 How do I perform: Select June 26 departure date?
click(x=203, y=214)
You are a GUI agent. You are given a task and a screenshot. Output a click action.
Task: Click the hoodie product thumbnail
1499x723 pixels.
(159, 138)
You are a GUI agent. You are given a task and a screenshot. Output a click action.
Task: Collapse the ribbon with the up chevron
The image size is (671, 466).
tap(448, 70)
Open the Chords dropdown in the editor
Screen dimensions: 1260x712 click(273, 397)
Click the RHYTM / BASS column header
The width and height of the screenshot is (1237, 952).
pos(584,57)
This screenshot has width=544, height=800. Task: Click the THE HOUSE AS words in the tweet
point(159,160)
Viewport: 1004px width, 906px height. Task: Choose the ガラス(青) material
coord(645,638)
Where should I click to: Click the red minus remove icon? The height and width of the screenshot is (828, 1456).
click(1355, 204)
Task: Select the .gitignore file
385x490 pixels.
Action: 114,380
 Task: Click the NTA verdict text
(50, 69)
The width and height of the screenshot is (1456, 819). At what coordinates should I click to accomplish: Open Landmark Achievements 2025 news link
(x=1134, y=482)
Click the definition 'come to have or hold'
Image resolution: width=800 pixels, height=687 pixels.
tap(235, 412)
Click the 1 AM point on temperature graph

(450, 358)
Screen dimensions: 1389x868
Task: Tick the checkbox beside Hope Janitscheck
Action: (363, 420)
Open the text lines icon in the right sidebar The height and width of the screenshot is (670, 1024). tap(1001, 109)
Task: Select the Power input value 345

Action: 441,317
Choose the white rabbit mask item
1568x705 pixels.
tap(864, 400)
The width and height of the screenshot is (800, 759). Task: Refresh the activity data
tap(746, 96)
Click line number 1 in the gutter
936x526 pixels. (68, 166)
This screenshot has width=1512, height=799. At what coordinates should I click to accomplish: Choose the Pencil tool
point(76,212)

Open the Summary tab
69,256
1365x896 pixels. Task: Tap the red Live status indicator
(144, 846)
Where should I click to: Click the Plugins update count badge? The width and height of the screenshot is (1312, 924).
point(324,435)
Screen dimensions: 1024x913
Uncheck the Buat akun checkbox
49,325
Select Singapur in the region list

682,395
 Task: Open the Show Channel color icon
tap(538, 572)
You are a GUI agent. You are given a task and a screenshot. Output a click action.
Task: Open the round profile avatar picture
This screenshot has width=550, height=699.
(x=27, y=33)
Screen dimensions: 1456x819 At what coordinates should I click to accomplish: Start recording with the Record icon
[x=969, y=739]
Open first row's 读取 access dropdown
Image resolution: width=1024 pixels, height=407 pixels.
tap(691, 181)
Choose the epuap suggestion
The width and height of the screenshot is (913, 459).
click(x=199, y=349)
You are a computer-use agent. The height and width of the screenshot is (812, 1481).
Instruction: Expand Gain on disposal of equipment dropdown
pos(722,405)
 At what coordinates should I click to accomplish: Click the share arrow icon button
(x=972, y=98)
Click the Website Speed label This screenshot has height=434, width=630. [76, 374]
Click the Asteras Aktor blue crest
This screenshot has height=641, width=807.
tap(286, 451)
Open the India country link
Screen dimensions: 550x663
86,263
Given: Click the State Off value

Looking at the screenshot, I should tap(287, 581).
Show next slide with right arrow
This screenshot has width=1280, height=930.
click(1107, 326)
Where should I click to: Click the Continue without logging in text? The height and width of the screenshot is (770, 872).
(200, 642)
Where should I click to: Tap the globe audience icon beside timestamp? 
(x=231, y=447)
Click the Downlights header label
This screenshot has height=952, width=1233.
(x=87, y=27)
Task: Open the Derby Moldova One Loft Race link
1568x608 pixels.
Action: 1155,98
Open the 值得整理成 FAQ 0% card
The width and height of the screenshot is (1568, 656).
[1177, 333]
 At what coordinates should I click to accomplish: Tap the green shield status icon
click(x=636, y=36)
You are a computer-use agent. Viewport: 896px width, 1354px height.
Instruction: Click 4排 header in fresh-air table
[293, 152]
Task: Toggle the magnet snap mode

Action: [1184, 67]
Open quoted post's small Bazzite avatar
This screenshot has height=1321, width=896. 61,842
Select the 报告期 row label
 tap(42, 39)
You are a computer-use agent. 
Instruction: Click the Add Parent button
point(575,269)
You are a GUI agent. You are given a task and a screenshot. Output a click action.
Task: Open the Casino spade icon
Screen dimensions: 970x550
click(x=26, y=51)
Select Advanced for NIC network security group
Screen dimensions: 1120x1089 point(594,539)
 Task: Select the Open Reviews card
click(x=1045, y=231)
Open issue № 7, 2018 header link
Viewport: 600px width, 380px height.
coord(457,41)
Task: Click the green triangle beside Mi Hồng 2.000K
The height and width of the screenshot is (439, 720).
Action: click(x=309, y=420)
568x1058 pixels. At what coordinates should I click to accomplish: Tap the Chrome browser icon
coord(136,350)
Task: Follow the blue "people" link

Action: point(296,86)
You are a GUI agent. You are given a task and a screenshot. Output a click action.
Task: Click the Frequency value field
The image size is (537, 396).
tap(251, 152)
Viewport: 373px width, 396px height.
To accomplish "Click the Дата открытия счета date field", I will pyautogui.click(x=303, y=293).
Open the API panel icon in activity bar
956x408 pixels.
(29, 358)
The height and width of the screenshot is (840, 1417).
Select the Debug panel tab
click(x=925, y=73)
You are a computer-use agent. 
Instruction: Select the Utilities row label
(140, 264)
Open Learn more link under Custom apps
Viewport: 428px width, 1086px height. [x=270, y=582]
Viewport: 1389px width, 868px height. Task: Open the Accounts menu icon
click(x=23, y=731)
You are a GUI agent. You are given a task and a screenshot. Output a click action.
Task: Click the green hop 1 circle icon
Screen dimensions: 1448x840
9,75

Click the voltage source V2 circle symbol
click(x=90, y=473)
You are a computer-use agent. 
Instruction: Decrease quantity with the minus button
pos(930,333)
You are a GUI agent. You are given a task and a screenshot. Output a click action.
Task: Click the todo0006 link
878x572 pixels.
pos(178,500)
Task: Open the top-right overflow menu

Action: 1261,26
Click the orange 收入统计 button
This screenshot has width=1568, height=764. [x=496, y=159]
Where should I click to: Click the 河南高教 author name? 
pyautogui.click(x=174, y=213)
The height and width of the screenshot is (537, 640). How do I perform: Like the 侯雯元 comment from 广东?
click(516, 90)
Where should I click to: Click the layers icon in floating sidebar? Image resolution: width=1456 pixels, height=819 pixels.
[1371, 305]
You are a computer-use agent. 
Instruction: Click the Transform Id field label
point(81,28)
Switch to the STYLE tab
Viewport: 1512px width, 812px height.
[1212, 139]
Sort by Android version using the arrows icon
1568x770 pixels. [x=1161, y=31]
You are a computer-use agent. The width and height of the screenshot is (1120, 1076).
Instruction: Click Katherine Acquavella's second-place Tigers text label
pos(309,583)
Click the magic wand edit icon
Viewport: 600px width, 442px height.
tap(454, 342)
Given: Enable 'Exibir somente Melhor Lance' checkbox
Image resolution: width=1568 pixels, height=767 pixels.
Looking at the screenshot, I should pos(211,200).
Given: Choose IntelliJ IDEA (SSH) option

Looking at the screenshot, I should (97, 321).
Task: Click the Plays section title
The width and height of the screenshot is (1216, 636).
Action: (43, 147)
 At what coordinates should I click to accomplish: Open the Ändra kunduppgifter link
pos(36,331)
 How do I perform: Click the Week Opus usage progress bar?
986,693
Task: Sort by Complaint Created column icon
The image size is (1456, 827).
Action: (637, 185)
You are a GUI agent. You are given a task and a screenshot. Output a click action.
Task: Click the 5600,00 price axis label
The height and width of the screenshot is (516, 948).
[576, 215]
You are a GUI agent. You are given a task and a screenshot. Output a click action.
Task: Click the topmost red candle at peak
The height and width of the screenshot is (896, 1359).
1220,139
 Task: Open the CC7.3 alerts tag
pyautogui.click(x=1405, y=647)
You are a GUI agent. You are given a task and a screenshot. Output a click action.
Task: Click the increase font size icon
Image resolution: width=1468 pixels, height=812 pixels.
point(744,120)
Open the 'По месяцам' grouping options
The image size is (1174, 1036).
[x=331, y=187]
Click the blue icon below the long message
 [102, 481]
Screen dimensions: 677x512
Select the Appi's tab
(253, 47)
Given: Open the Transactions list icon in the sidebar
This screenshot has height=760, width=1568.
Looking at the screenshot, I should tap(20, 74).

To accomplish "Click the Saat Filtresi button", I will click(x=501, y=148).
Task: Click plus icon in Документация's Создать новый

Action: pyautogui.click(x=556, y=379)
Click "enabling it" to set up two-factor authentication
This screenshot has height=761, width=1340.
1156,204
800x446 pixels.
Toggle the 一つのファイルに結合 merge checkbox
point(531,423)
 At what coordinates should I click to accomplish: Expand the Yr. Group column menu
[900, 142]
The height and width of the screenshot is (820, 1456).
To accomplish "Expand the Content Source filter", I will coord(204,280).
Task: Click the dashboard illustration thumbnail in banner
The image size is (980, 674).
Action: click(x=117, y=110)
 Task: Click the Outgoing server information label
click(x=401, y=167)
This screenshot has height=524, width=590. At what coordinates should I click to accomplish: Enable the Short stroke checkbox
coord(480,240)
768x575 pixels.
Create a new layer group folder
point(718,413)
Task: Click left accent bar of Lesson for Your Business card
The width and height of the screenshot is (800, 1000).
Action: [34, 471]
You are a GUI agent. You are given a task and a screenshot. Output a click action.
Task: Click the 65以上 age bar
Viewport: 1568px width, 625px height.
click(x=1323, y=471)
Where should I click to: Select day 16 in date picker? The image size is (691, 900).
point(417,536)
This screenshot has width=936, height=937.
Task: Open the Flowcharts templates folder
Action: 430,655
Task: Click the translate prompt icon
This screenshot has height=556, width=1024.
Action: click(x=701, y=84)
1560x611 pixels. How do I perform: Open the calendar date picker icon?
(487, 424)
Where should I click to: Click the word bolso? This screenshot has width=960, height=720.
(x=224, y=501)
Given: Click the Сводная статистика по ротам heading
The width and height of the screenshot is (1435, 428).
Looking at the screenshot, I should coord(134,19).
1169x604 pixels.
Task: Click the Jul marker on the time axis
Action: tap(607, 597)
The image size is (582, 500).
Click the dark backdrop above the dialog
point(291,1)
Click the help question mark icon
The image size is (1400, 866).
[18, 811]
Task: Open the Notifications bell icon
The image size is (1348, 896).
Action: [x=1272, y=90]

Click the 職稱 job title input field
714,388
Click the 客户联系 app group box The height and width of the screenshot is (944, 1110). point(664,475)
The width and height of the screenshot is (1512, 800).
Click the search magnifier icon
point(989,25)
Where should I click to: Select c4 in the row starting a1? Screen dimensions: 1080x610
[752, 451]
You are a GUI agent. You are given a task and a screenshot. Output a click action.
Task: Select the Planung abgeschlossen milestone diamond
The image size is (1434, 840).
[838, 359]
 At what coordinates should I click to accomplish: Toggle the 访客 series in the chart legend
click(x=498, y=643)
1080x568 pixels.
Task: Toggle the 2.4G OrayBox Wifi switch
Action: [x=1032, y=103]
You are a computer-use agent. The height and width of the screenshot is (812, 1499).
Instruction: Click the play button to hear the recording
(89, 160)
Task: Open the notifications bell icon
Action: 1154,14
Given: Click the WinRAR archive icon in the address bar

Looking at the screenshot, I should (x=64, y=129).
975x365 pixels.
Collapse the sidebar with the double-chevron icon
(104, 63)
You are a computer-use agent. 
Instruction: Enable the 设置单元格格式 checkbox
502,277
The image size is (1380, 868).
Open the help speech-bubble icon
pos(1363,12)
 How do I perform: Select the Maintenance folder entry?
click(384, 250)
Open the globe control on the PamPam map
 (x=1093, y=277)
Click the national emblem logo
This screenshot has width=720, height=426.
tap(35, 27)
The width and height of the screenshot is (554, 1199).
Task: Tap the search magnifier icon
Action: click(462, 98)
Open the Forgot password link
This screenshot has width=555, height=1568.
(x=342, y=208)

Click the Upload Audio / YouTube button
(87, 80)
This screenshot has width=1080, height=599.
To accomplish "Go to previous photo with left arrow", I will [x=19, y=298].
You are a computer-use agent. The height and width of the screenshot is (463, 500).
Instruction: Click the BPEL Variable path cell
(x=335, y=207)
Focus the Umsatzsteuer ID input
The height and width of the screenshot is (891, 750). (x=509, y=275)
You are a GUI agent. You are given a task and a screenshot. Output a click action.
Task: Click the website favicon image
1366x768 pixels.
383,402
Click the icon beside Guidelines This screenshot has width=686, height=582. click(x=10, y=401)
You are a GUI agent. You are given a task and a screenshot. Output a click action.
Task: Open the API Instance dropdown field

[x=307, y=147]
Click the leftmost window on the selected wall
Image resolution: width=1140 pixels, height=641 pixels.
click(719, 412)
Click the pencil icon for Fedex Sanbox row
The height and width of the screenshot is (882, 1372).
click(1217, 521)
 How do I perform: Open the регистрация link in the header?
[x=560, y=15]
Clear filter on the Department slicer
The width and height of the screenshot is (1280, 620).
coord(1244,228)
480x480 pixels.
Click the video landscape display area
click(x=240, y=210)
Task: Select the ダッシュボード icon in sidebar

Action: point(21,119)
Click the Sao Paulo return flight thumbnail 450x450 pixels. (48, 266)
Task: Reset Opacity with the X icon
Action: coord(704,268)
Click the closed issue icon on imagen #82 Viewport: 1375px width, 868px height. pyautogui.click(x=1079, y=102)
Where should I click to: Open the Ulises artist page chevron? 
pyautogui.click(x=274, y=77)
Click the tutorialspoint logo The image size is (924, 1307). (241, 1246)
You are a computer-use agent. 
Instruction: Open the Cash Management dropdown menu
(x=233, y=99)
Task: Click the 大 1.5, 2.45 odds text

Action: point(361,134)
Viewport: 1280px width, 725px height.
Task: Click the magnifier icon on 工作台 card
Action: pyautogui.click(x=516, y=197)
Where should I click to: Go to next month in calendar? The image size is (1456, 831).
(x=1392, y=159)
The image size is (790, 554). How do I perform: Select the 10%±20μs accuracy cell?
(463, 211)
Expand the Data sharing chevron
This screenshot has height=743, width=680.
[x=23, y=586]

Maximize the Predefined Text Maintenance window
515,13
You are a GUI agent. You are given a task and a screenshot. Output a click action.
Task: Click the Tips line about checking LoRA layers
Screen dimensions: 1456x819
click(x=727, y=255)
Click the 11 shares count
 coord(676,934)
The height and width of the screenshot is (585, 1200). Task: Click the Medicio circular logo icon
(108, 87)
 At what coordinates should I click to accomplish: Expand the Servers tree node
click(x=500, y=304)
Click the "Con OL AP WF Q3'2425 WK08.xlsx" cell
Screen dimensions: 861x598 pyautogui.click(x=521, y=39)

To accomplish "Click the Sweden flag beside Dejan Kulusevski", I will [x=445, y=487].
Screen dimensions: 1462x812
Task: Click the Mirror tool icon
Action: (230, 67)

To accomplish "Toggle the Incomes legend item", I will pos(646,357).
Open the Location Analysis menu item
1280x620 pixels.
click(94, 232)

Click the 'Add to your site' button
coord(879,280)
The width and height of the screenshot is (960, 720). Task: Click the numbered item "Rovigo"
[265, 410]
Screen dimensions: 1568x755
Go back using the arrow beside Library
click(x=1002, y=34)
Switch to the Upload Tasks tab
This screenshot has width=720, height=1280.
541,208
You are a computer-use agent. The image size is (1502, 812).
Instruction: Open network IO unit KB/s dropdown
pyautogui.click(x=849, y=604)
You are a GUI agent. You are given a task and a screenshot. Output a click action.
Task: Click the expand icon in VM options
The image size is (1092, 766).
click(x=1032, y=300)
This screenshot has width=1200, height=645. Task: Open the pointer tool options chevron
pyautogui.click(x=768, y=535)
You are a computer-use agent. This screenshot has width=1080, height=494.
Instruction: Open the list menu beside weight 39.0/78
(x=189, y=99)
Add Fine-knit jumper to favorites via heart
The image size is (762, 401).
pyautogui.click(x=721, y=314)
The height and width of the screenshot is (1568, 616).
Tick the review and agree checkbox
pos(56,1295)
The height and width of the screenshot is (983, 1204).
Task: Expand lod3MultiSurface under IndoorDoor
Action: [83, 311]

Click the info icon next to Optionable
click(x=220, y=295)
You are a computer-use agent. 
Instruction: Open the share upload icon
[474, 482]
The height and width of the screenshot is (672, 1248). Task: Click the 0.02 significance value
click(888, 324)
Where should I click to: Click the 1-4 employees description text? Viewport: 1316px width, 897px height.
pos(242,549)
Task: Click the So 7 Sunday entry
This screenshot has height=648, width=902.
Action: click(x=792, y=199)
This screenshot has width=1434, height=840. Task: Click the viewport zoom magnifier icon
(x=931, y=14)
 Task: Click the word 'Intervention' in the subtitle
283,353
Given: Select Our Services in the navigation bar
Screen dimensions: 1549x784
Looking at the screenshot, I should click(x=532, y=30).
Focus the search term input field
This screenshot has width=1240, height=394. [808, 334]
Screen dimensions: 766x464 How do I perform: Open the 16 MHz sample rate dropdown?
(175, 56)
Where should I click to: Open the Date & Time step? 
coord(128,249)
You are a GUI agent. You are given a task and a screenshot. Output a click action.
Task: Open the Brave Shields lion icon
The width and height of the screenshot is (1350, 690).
* * *
* _GIVEN EXERCISE_
Reproduce the records above verbatim, from the line containing "Where should I click to: Click the 河南高教" up to and including the line containing "[1371, 305]".

* _OUTPUT FOR THIS TASK_
Where should I click to: Click the 河南高教 author name? 
pyautogui.click(x=174, y=213)
The height and width of the screenshot is (537, 640). How do I perform: Like the 侯雯元 comment from 广东?
click(516, 90)
Where should I click to: Click the layers icon in floating sidebar? Image resolution: width=1456 pixels, height=819 pixels.
[1371, 305]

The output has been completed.